Exercise objective — Copy the material word for word, starting at the line containing "Open the 3,435 count of quote tweets" and ending at the end of the material. Leave the pictures out of your answer.

Data lines —
*****
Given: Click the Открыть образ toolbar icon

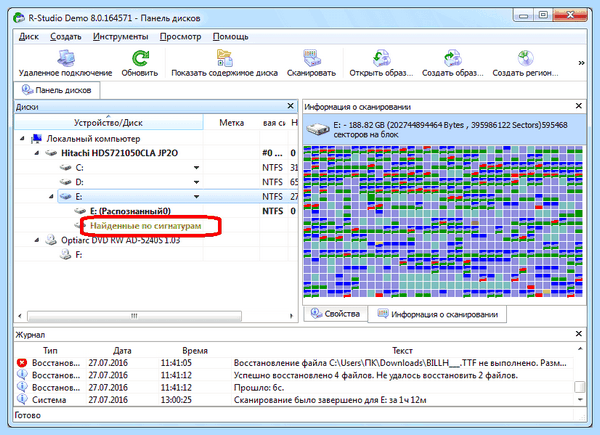Looking at the screenshot, I should click(x=381, y=58).
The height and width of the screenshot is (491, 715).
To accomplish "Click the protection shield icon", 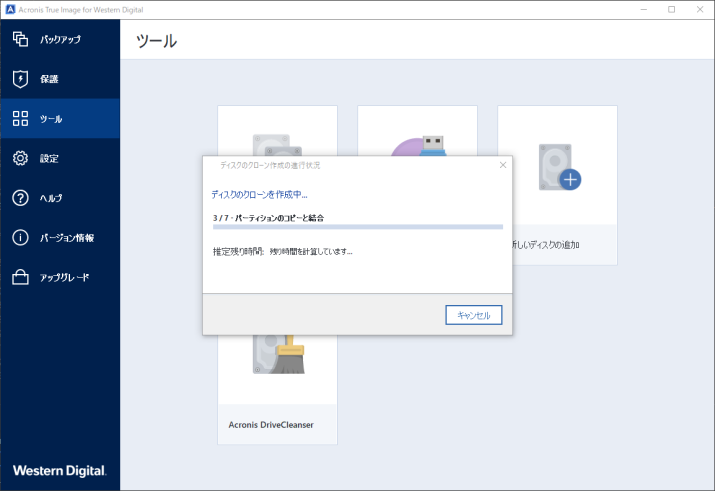I will [x=20, y=79].
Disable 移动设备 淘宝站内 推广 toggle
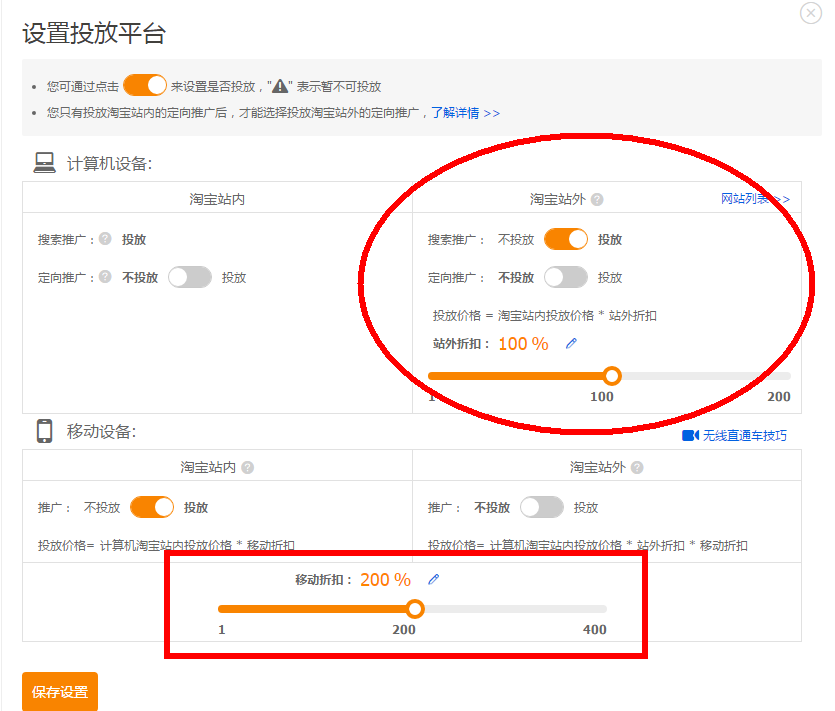The height and width of the screenshot is (711, 835). pos(152,507)
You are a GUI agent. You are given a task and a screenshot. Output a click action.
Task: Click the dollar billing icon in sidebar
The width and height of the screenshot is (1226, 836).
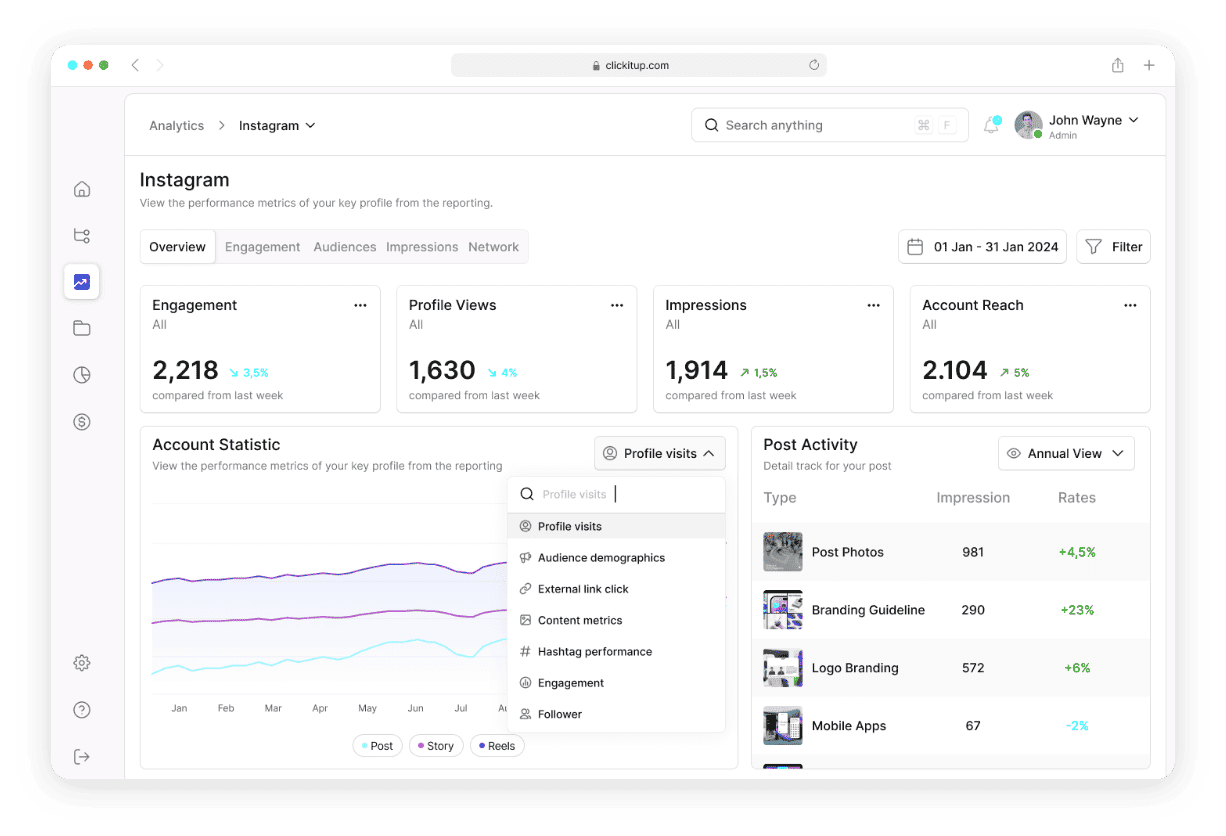click(82, 422)
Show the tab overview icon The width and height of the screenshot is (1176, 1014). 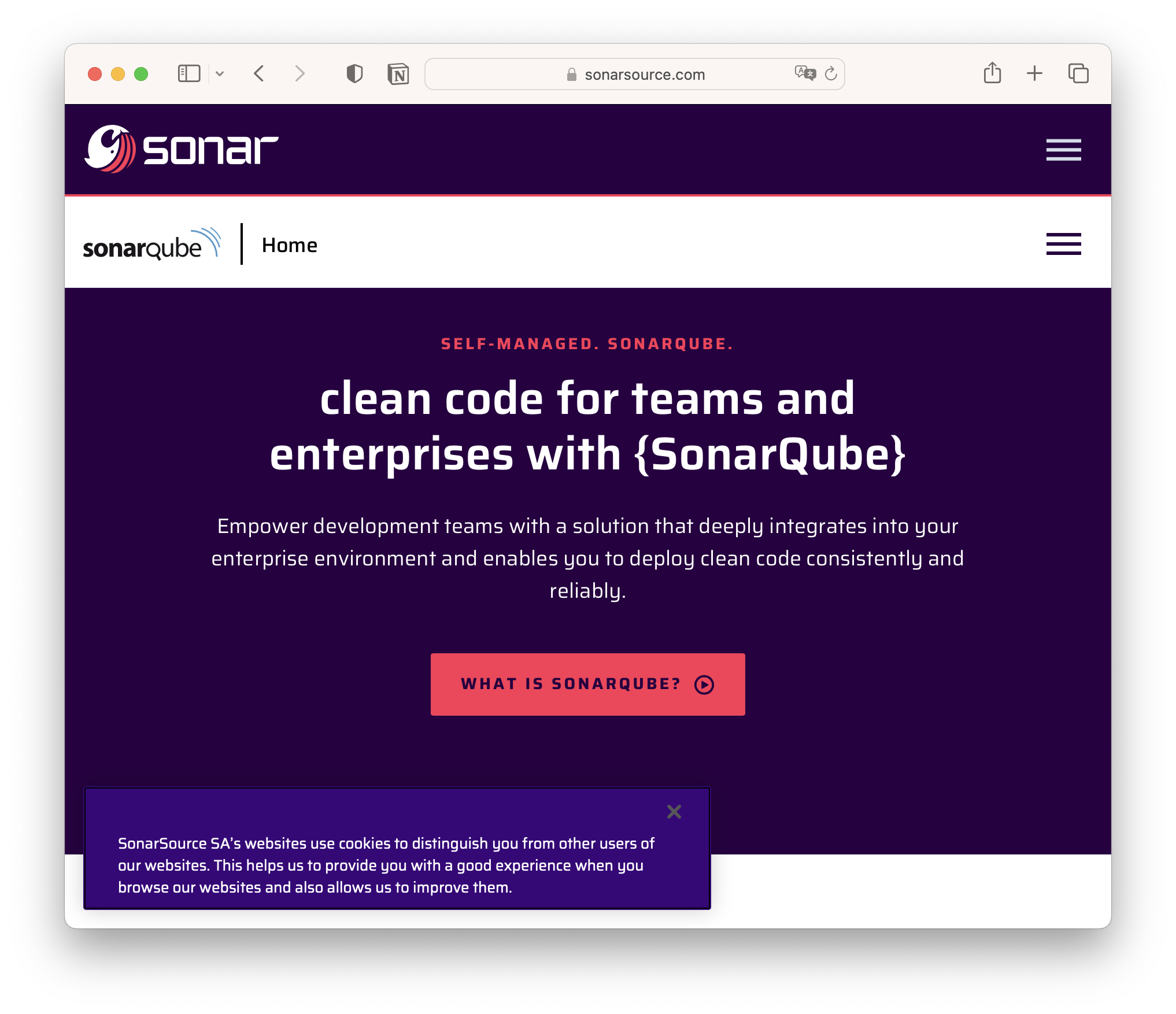1078,73

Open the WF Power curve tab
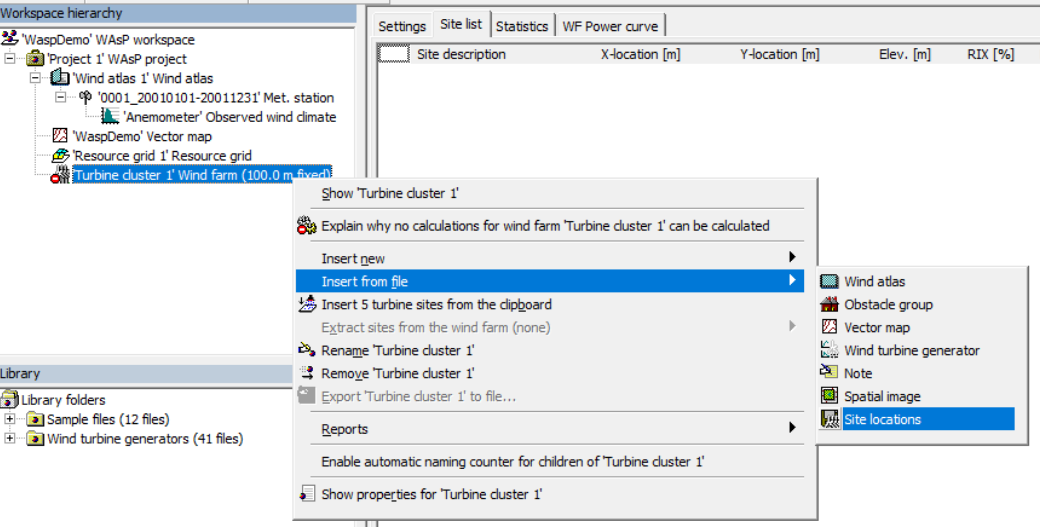[610, 26]
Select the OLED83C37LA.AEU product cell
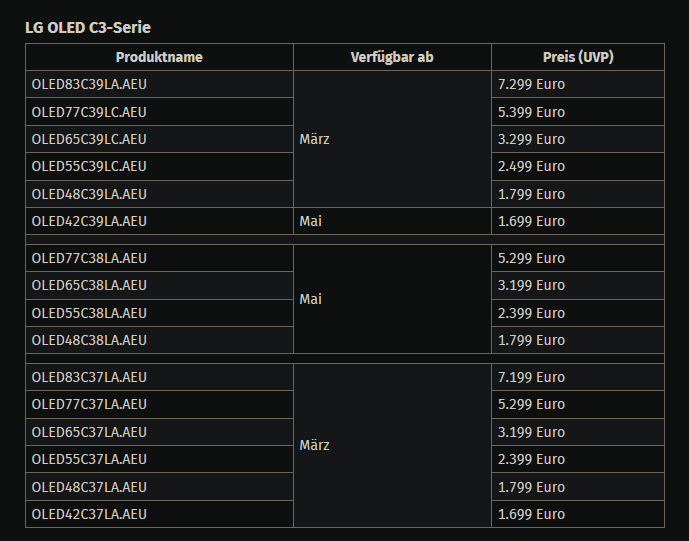Screen dimensions: 689x541 159,377
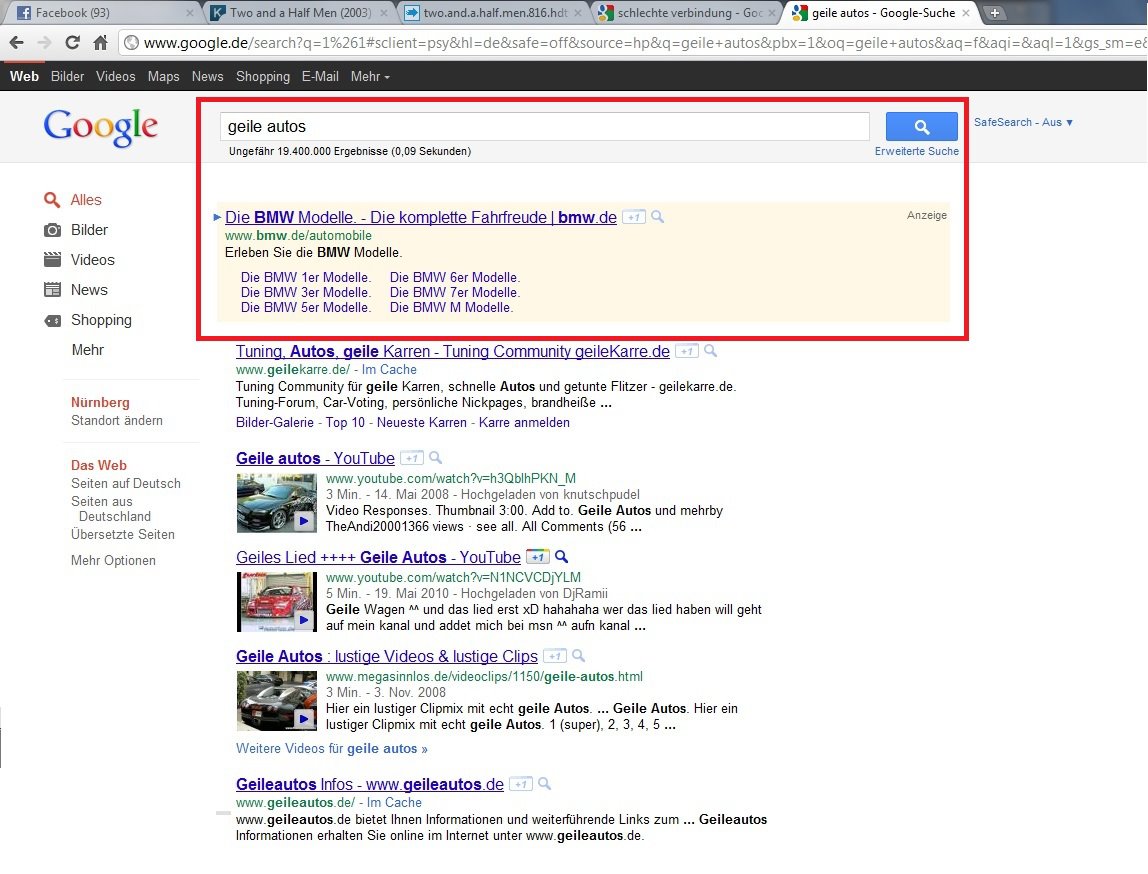The height and width of the screenshot is (874, 1148).
Task: Toggle +1 on geileKarre.de result
Action: click(x=686, y=351)
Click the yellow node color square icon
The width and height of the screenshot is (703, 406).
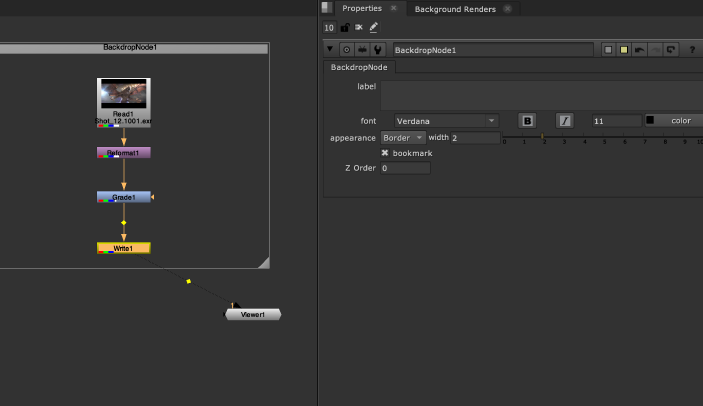(624, 50)

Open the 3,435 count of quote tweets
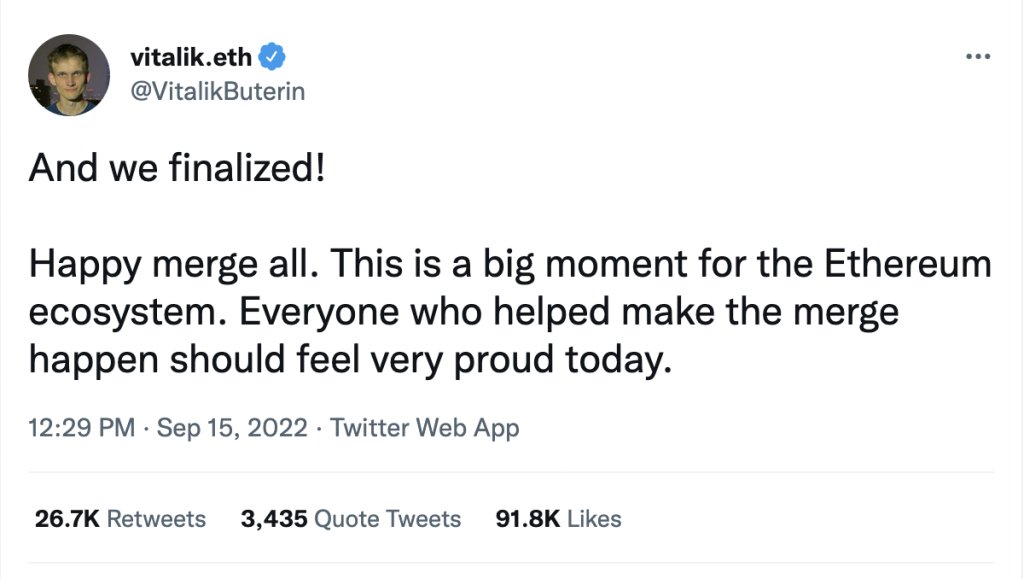tap(273, 519)
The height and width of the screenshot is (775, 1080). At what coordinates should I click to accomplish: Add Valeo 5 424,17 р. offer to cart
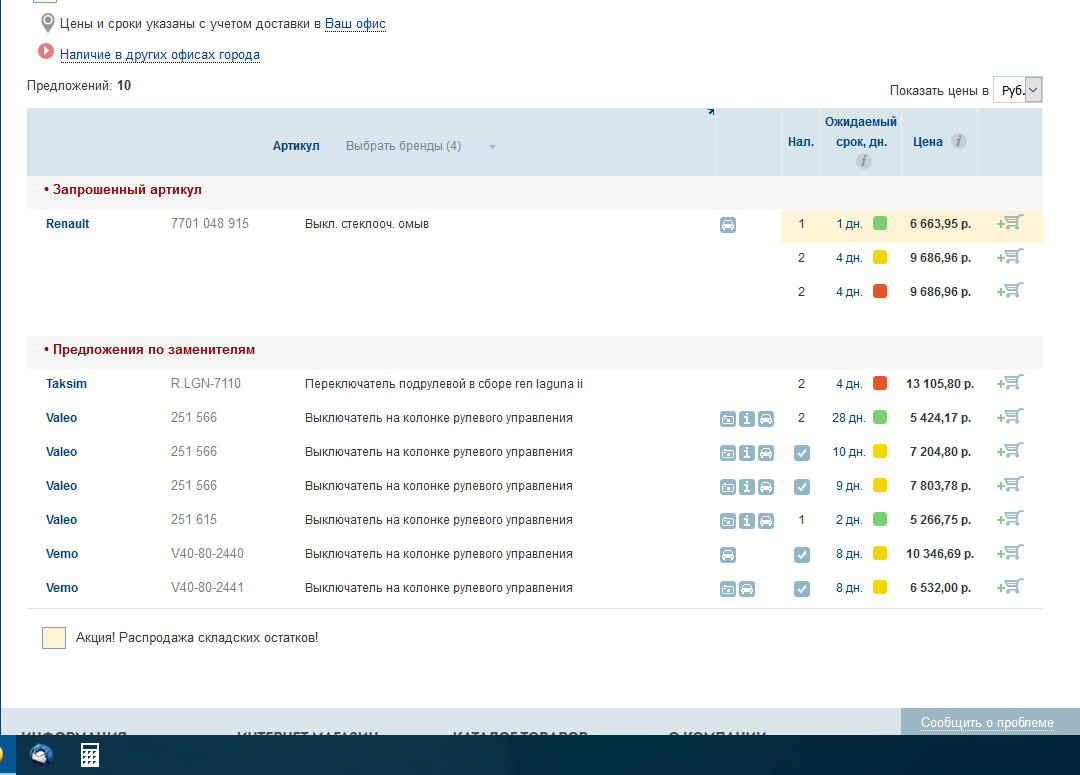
*****
Full answer —
Open the 3,435 count of quote tweets
tap(273, 519)
The height and width of the screenshot is (775, 1080). At what coordinates should I click to accomplish: Add Valeo 5 424,17 р. offer to cart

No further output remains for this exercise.